Word and element pointing records:
= = = = =
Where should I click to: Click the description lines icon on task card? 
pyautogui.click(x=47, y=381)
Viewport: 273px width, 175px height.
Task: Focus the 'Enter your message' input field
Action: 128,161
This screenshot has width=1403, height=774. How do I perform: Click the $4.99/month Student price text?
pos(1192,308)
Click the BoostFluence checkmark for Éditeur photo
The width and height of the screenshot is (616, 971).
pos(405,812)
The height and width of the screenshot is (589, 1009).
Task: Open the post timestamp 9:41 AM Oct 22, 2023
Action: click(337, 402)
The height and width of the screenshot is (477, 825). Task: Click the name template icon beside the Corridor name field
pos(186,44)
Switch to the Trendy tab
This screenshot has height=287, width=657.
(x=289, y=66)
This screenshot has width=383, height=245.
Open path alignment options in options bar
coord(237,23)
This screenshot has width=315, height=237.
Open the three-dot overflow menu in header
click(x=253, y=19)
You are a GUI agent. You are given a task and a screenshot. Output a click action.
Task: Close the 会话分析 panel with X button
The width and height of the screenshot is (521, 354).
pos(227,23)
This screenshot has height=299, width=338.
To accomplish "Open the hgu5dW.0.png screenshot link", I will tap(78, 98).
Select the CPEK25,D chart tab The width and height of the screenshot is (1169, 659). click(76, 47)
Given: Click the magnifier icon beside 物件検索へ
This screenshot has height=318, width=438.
= = = = =
GIVEN REQUEST
Rewrite the records from the line with "This screenshot has width=1403, height=774." to the line with "Action: click(337, 402)", replacing "checkmark" with "tick icon" and leaving everything else unchanged.

RESPONSE
This screenshot has width=1403, height=774. How do I perform: Click the $4.99/month Student price text?
pos(1192,308)
Click the BoostFluence tick icon for Éditeur photo
The width and height of the screenshot is (616, 971).
pos(405,812)
The height and width of the screenshot is (589, 1009).
Task: Open the post timestamp 9:41 AM Oct 22, 2023
Action: click(337, 402)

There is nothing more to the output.